-- WHAT THE TASK REQUIRES --
Return each line exactly, beginning with the one that has "At what coordinates should I click to accomplish: Click the 822" and finishing with the final line of the material. Drop any pictures.

-- DATA FOR PROCESSING --
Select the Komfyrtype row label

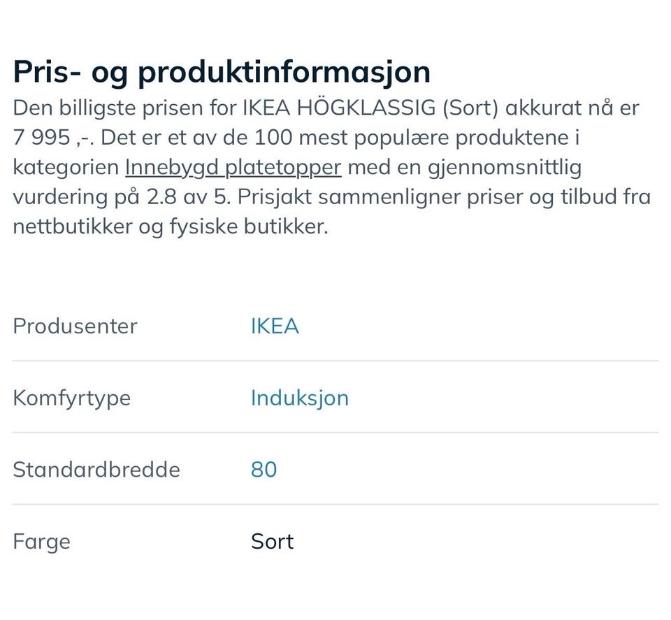click(x=71, y=398)
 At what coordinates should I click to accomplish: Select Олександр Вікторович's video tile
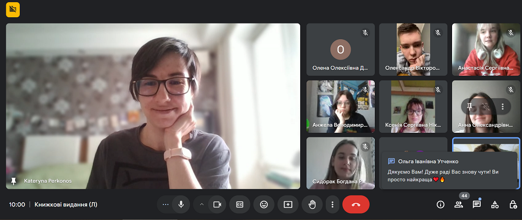point(413,50)
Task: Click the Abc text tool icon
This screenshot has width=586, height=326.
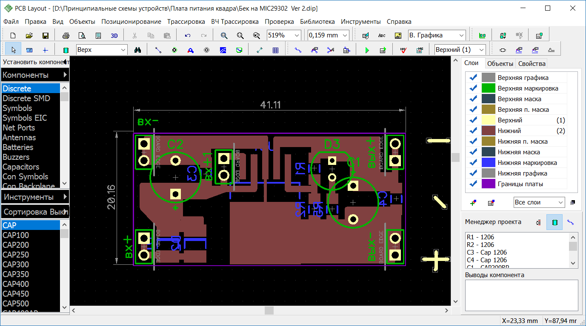Action: tap(382, 35)
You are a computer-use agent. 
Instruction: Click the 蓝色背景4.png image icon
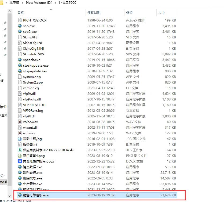(20, 156)
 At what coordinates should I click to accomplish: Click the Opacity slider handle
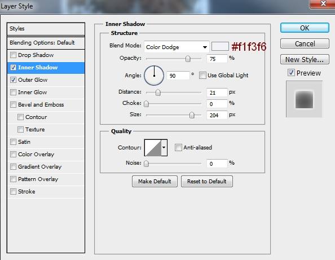click(x=188, y=59)
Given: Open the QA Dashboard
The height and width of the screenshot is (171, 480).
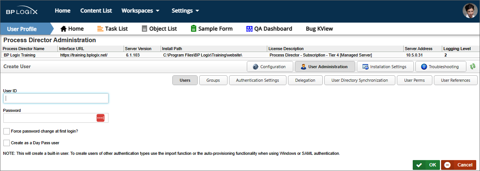Looking at the screenshot, I should 269,29.
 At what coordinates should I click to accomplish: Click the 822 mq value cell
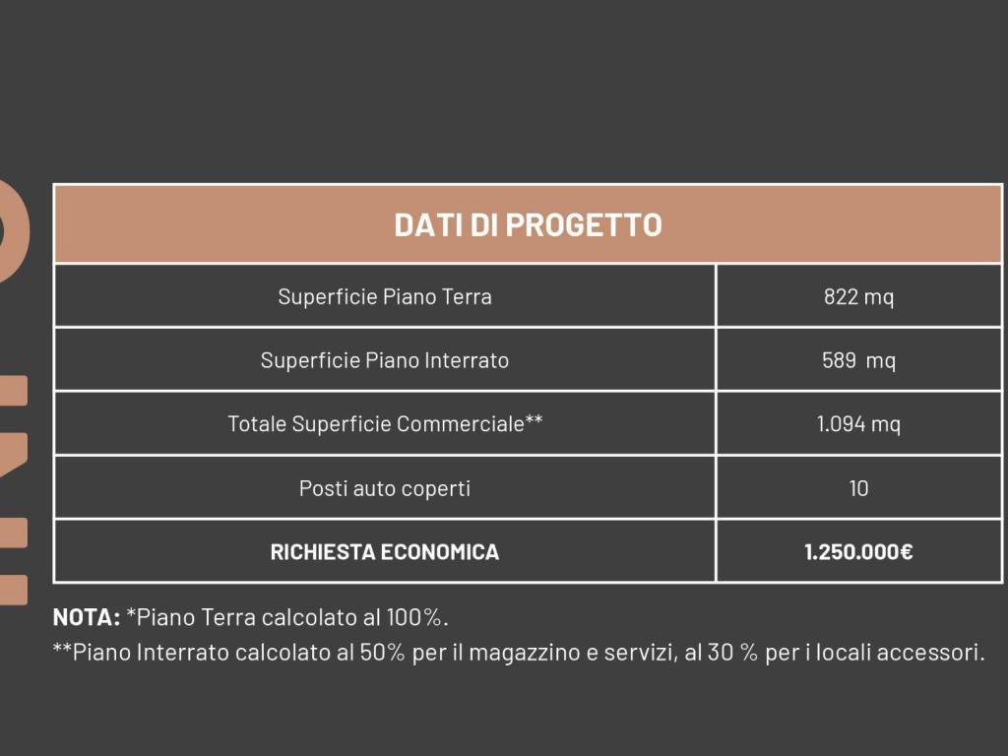[858, 296]
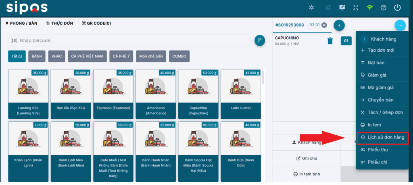Toggle the three-dots more options menu
This screenshot has width=413, height=185.
click(400, 25)
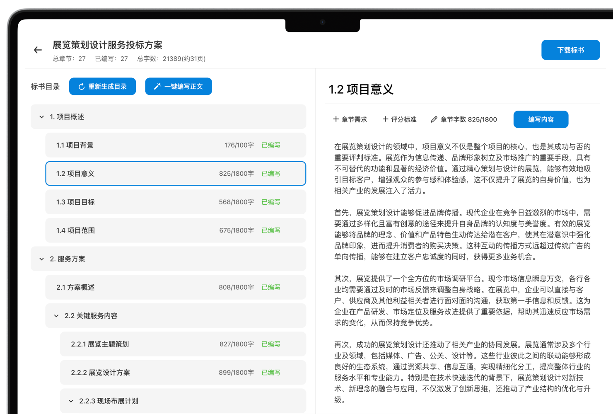This screenshot has width=613, height=414.
Task: Click the regenerate refresh icon in 重新生成目录
Action: click(x=82, y=87)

-- RESPONSE AREA --
 At what coordinates should I click to accomplish: Click the 822 mq value cell
[858, 296]
Toggle the three-dots more options menu
This screenshot has width=413, height=185.
click(400, 25)
This screenshot has width=613, height=414.
Task: Click the regenerate refresh icon in 重新生成目录
Action: click(x=82, y=87)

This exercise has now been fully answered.